The Distributed Workforce Challenge: Energy utilities operate large, geographically distributed workforces — field technicians, line workers, substation operators, generation plant staff — many of whom work remotely or at distributed sites. Traditional enterprise security controls may not extend effectively to these workers, who increasingly use mobile devices and may have limited corporate network connectivity. Shadow AI adoption among field workers — using smartphone AI apps to identify equipment, interpret fault codes, or draft reports — is particularly difficult to detect and control.
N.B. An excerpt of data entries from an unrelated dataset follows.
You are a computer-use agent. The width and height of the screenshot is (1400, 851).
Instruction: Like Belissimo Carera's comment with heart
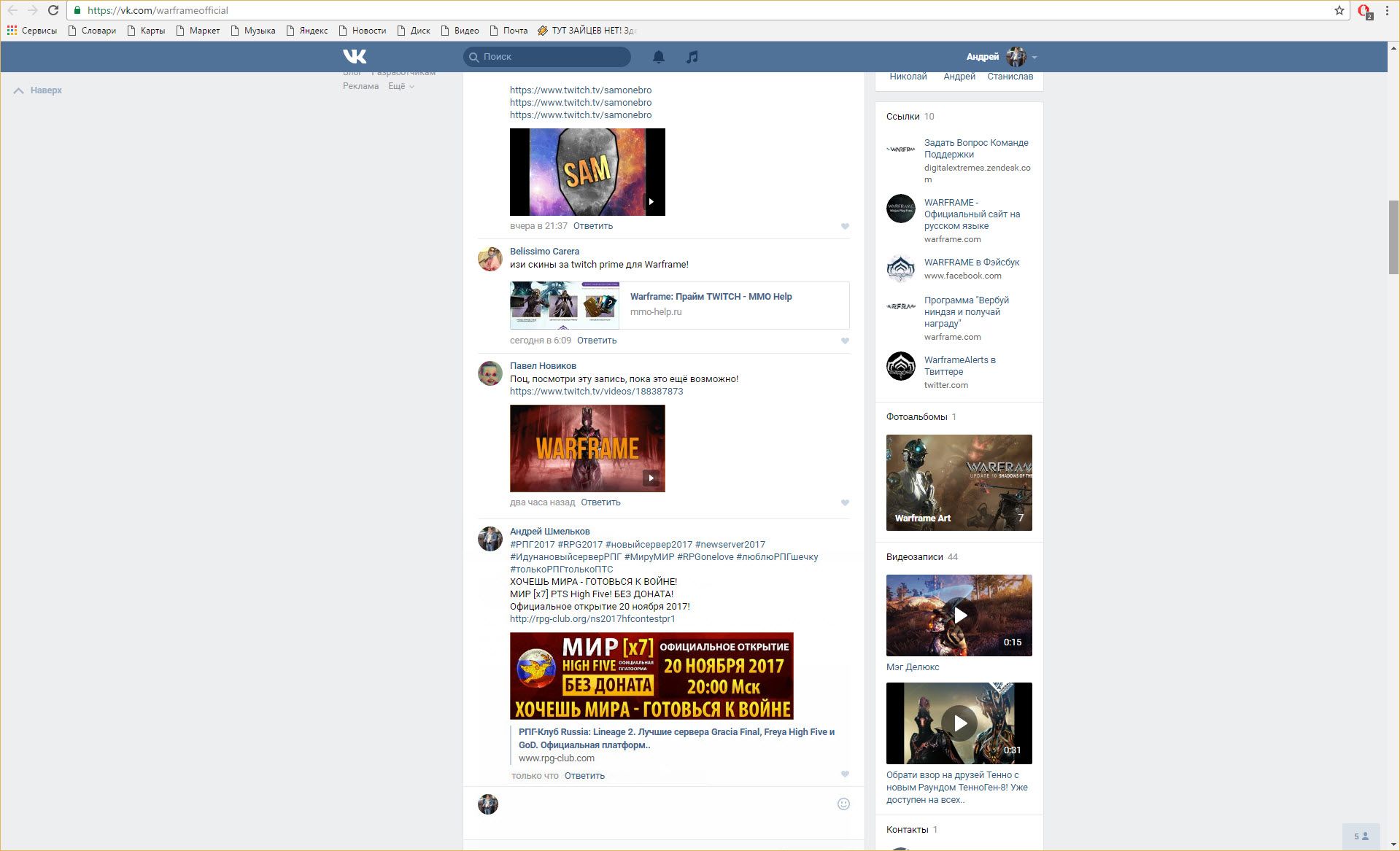pyautogui.click(x=845, y=341)
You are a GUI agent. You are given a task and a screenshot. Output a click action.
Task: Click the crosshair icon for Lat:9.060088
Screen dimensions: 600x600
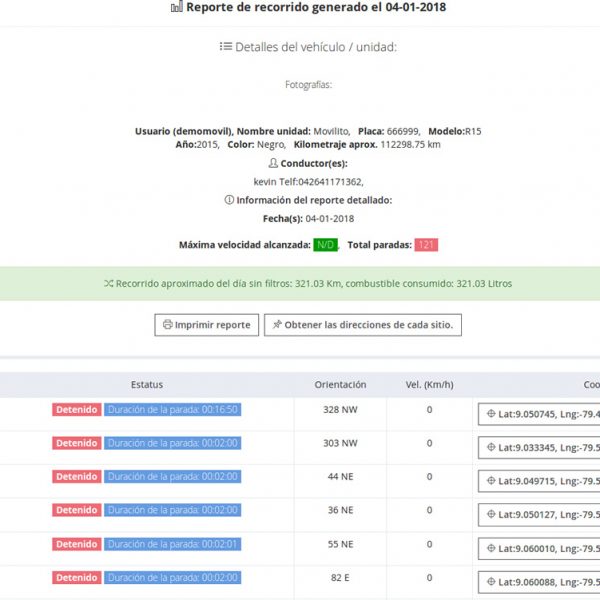(491, 582)
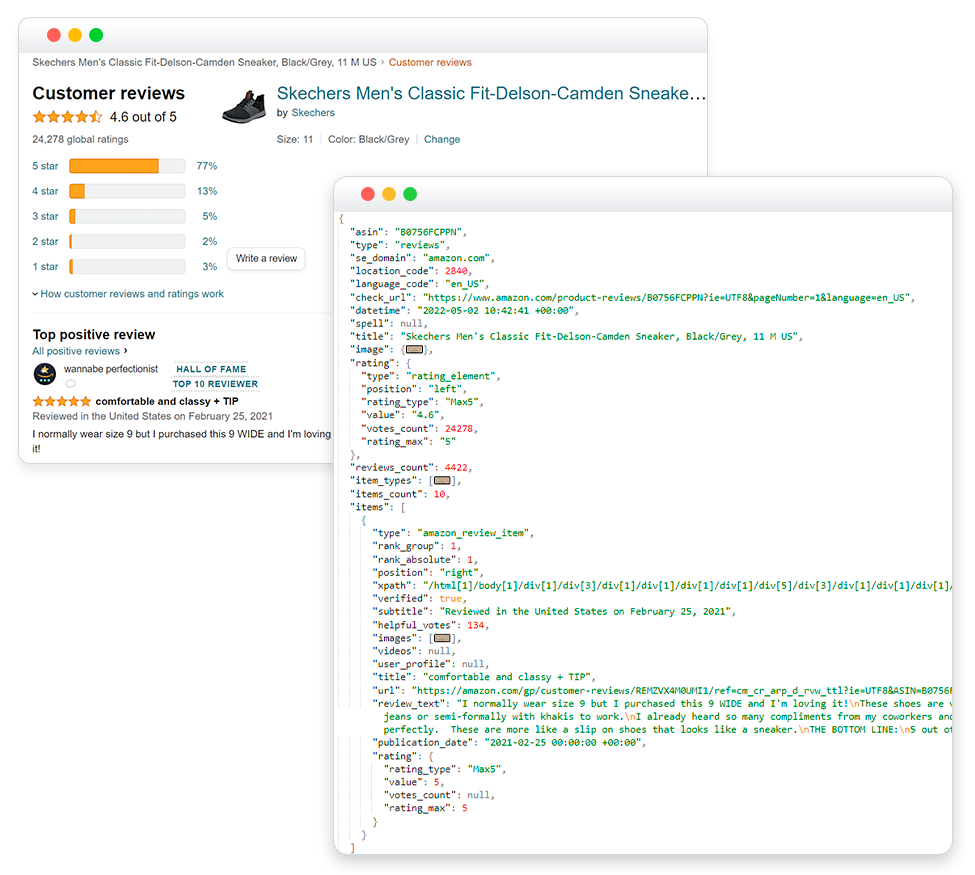Image resolution: width=975 pixels, height=875 pixels.
Task: Click the Customer reviews breadcrumb
Action: tap(430, 62)
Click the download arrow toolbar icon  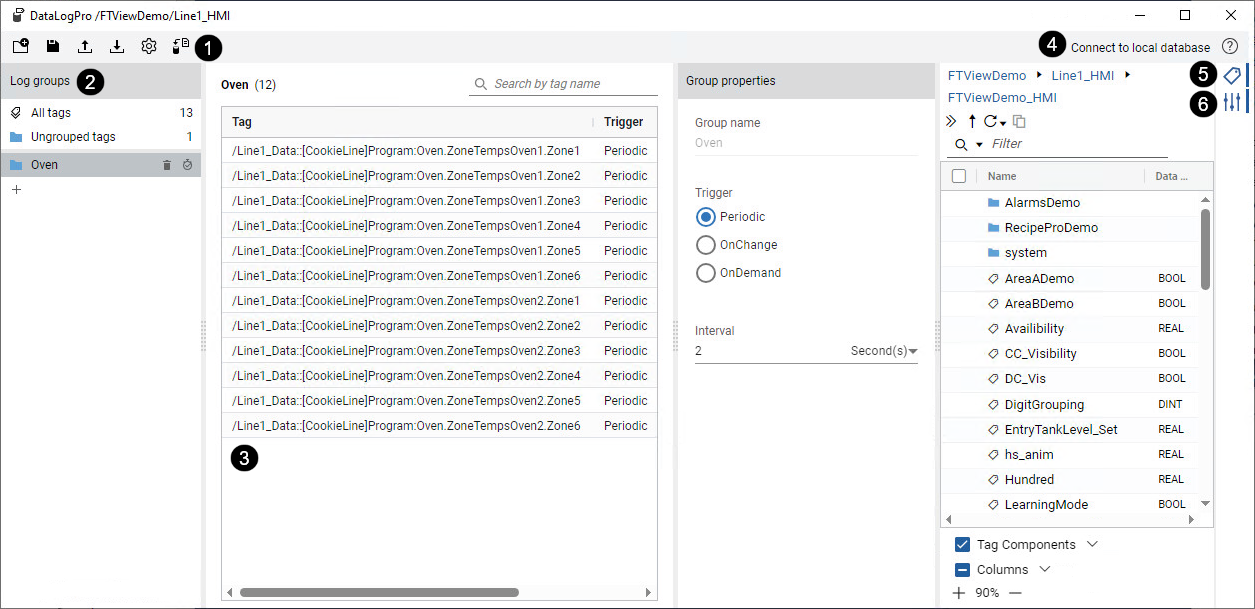pos(117,46)
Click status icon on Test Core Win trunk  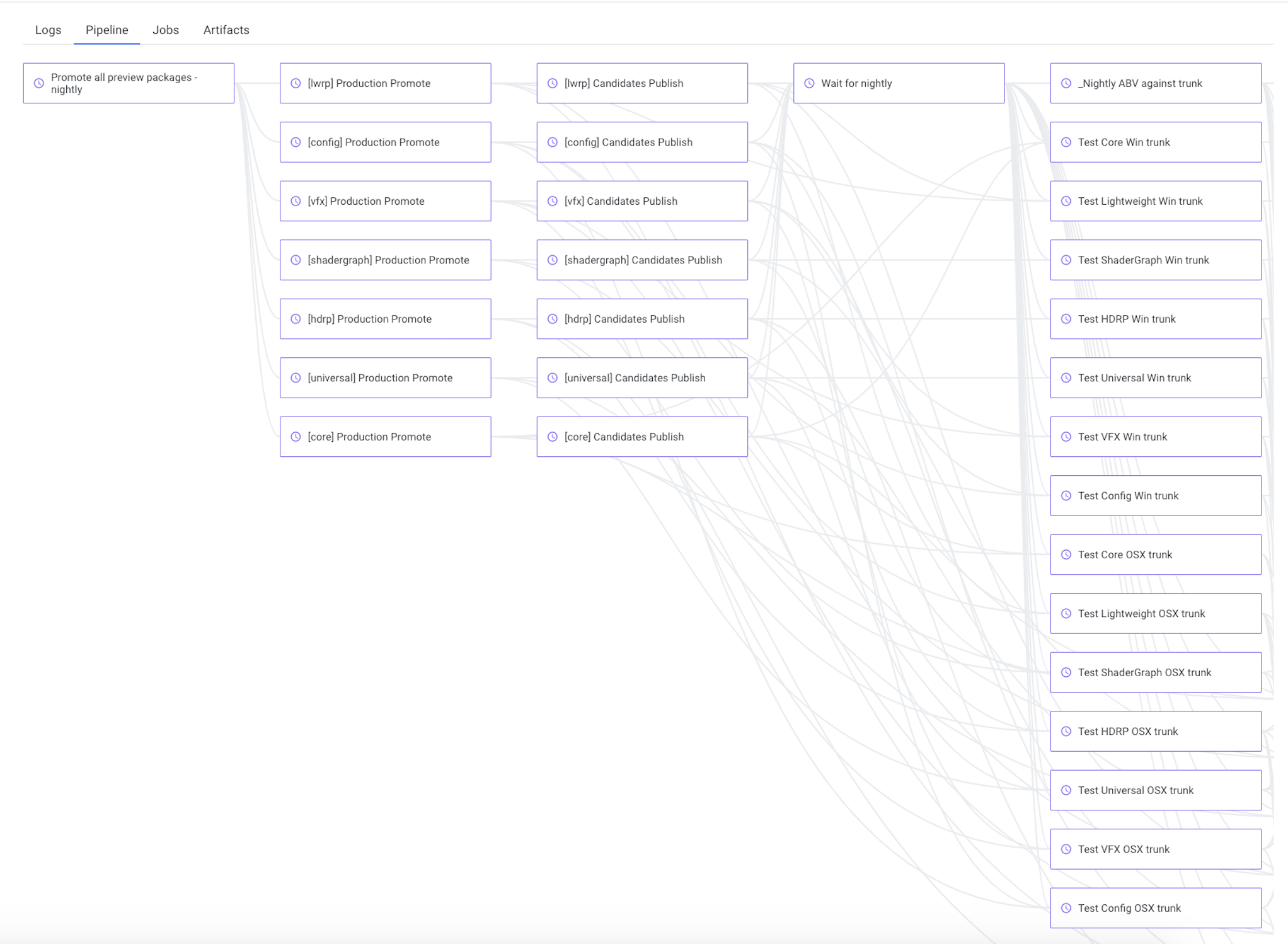(x=1066, y=142)
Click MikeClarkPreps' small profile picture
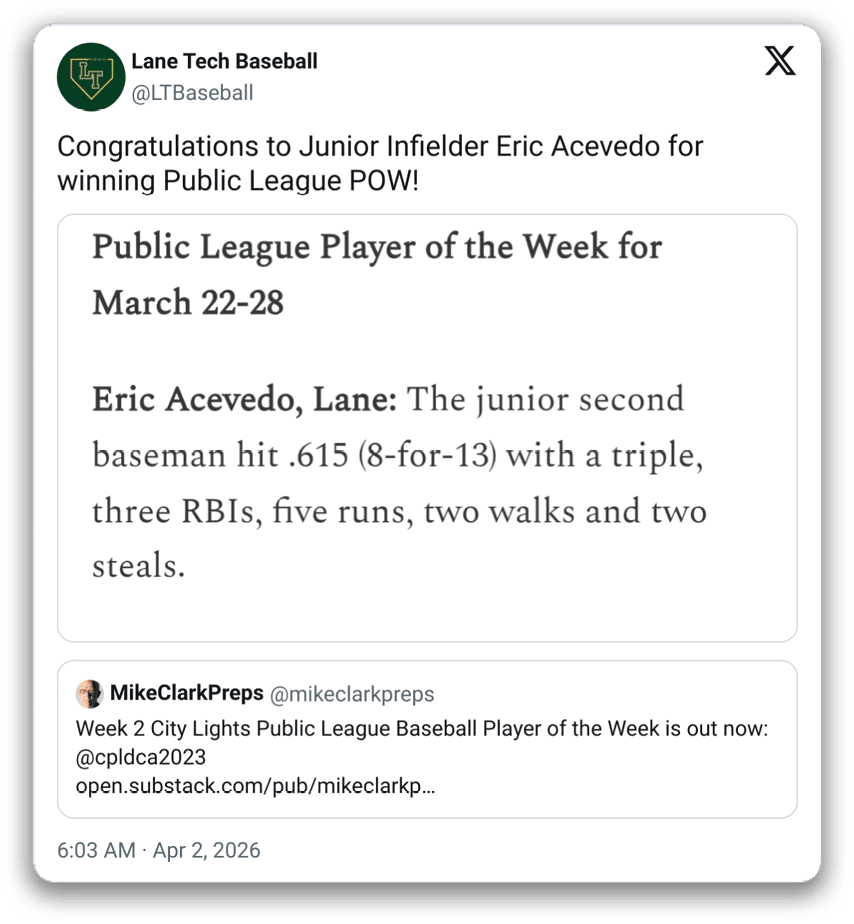The width and height of the screenshot is (854, 924). point(89,694)
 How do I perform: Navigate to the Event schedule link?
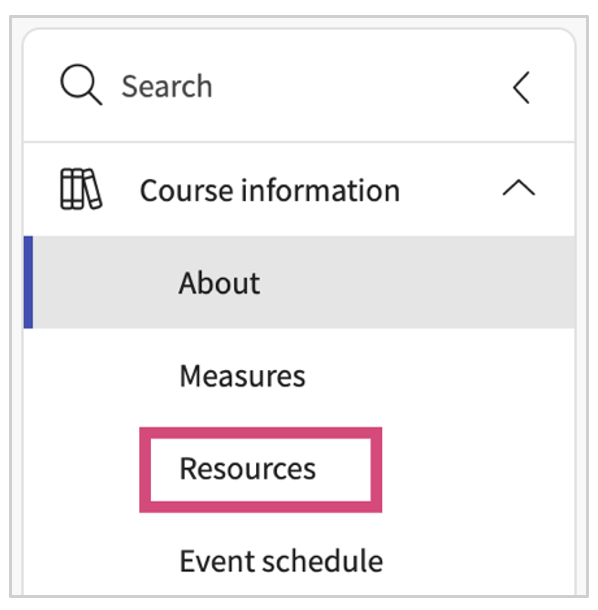[281, 561]
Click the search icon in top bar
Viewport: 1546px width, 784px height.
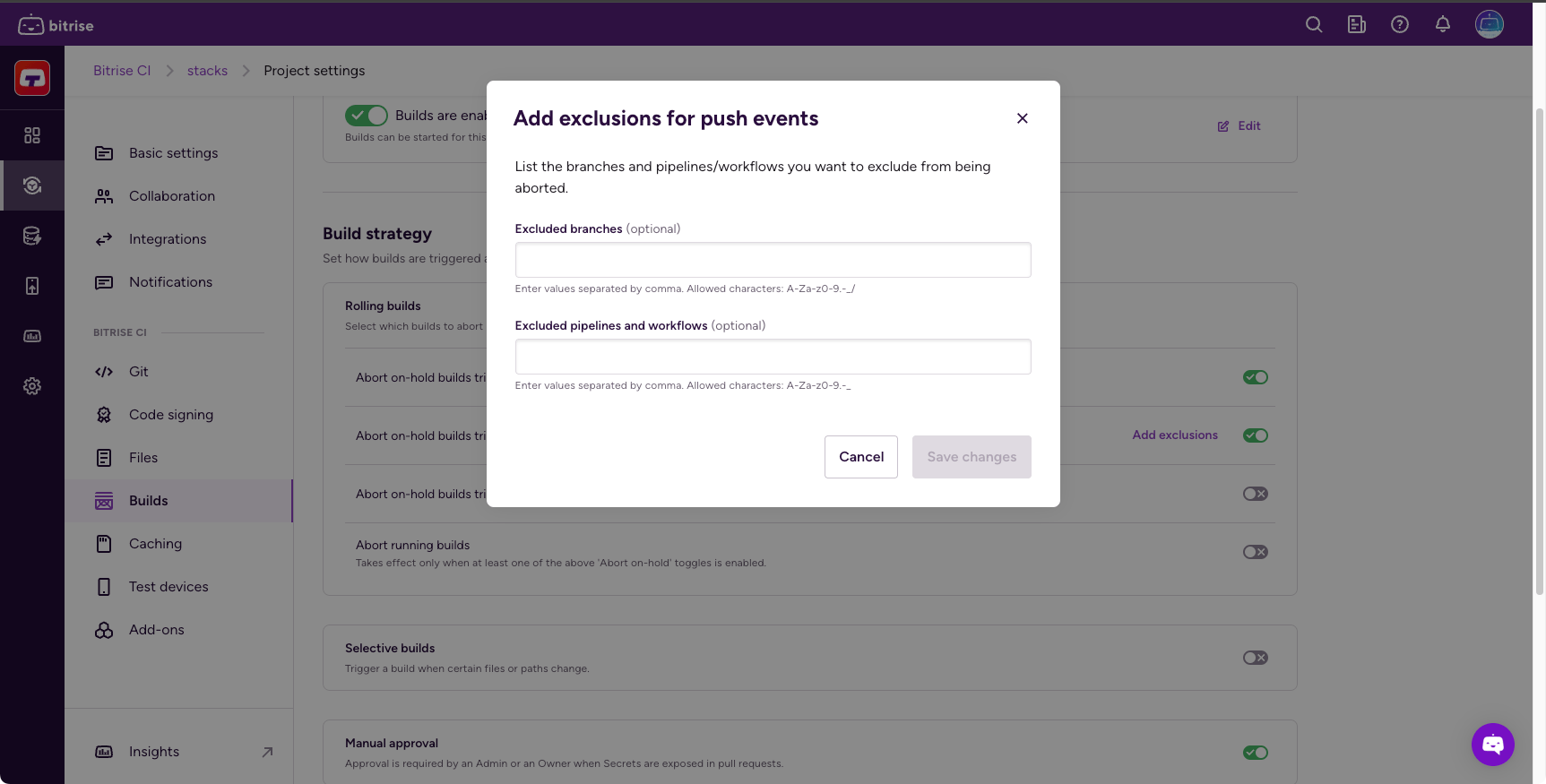pyautogui.click(x=1314, y=25)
Technical Controls for Energy: Implement network segmentation ensuring OT networks have no path to external AI services, even through employee devices. Deploy mobile device management (MDM) with AI application controls for all field workforce devices. Use DLP rules configured for energy-specific data patterns — equipment identifiers, network node references, generation capacity figures, and SCADA system parameters. Implement DNS filtering and web proxy controls blocking known AI service endpoints on both corporate and OT-adjacent networks. Monitor for AI API traffic from engineering workstations and operational systems.
Providing Safe AI Alternatives: Deploy approved AI tools tailored to energy sector needs. Provide an on-premise or private cloud AI platform for engineering analysis that keeps OT data within controlled environments. Offer an approved predictive maintenance AI with proper OT security controls and data handling. Supply a vetted customer analytics AI platform with Privacy Act-compliant data handling for retail operations. Create approved prompt templates and AI workflows for common engineering and operational tasks.
Training and Culture: Energy sector AI training must emphasise the critical infrastructure context. Conduct role-specific training that connects AI security to operational safety and public safety outcomes. Use scenario-based exercises — "what happens if an adversary poisons the demand forecasting model?" — to make risks tangible. Include AI security in operational readiness assessments and safety briefings. Engage with AESCSF training and industry forums (such as the Australian Cyber Security Centre's energy sector programs) to stay current on emerging AI threats to energy infrastructure.